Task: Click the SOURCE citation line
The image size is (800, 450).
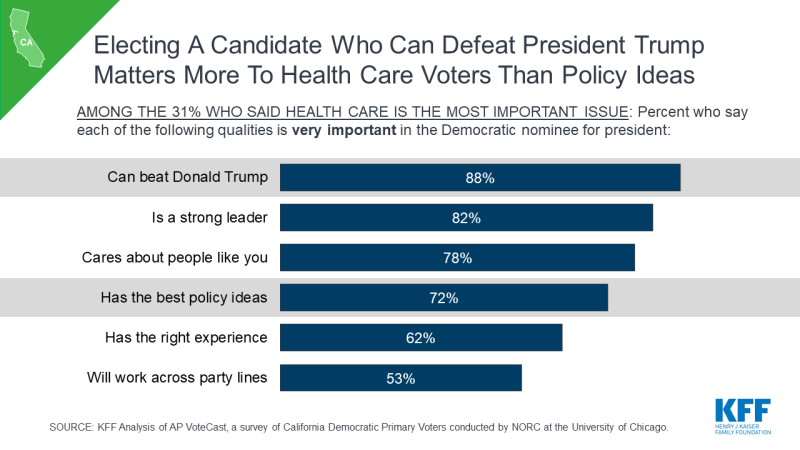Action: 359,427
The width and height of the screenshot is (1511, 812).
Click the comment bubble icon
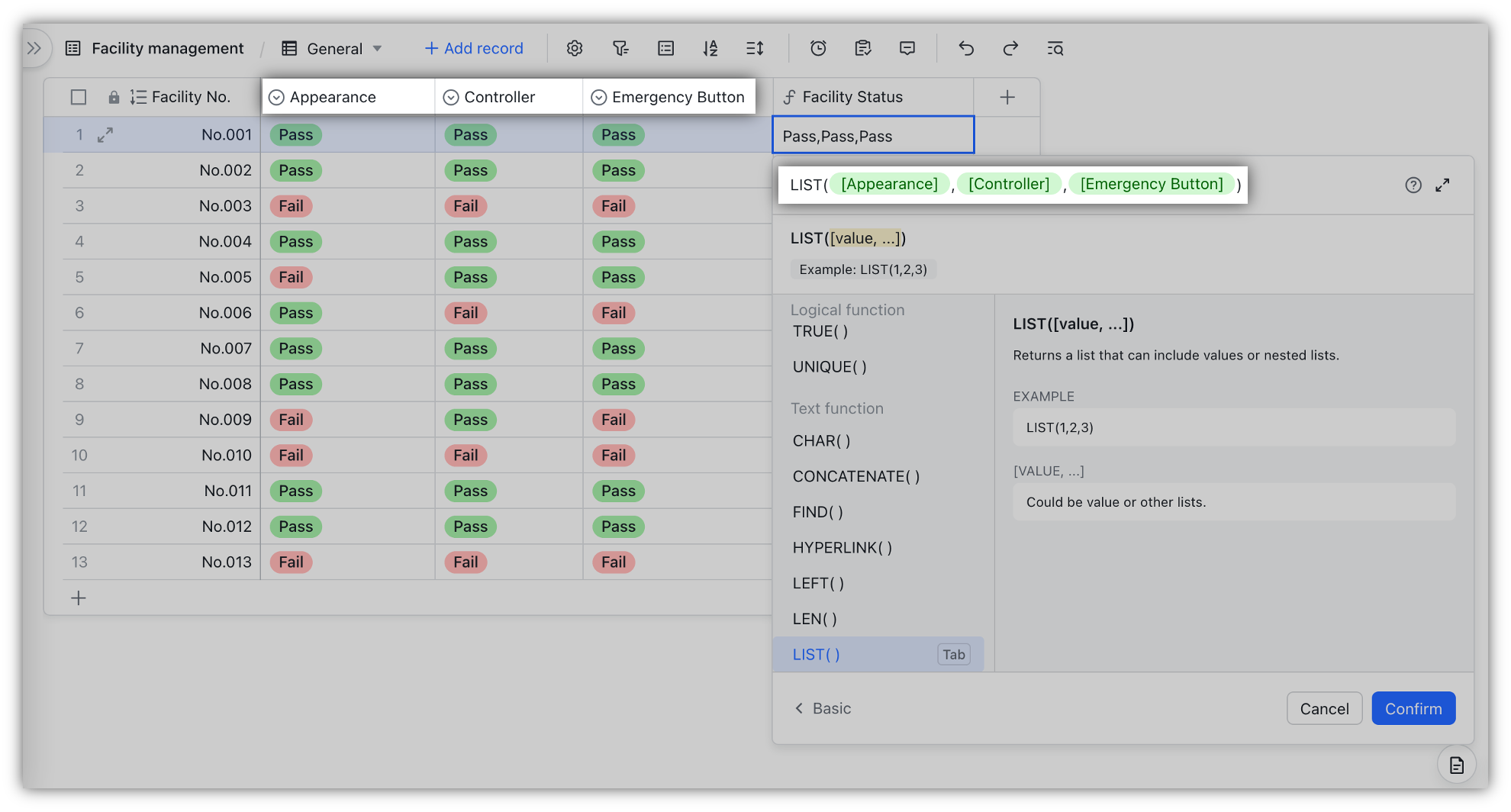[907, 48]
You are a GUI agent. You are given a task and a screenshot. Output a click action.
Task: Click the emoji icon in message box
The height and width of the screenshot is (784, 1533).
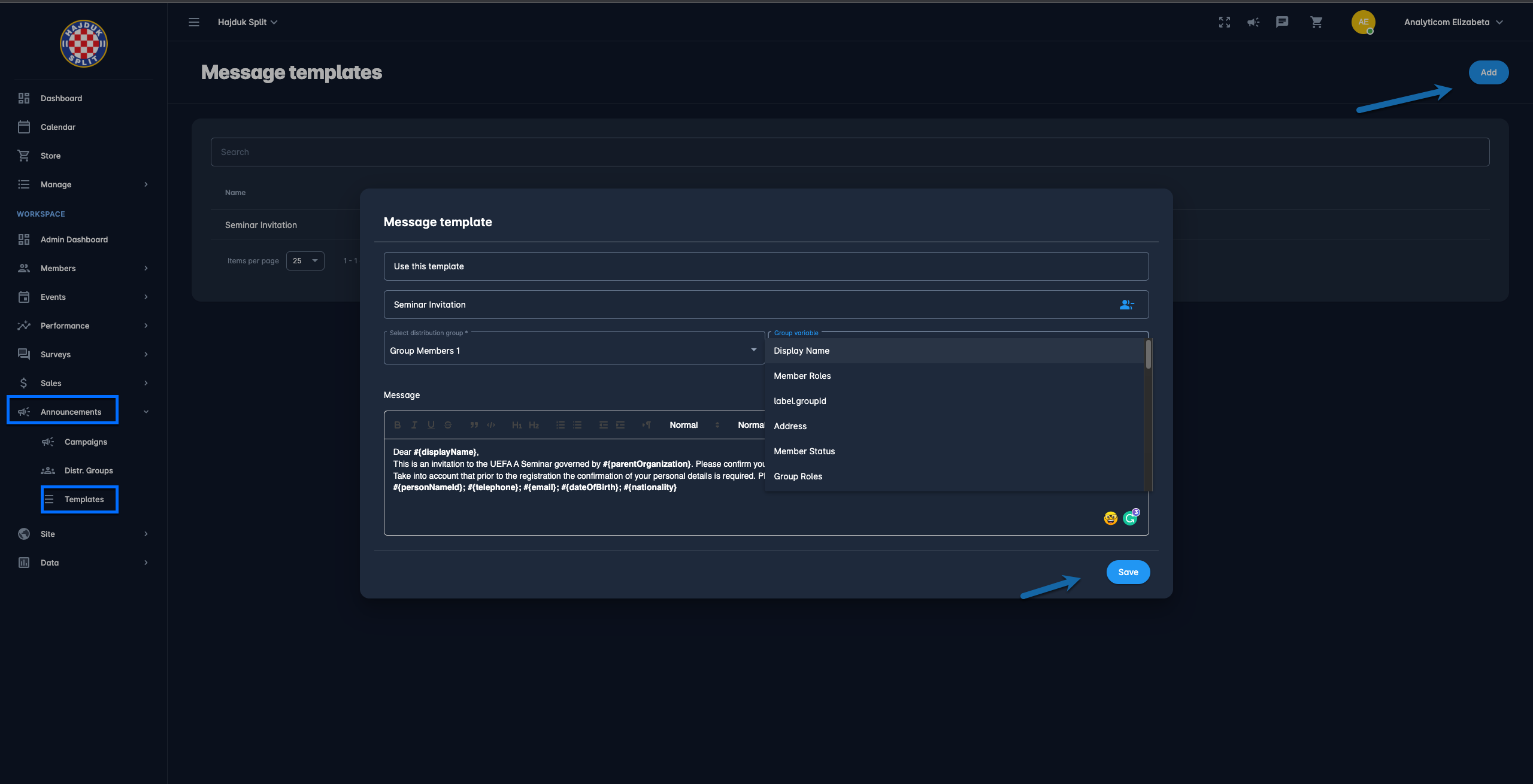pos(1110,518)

+++++

Convert these records into a two-column CSV with the columns "request" and "answer", one row per record. Put each field in quotes, replace line breaks with spaces, and leave out the pictures.

request,answer
"Task: Click the SOURCE citation line The image size is (800, 450).","Action: 359,427"
"The width and height of the screenshot is (1511, 812). Click the comment bubble icon","[907, 48]"
"You are a GUI agent. You are given a task and a screenshot. Output a click action. Task: Click the emoji icon in message box The height and width of the screenshot is (784, 1533).","pos(1110,518)"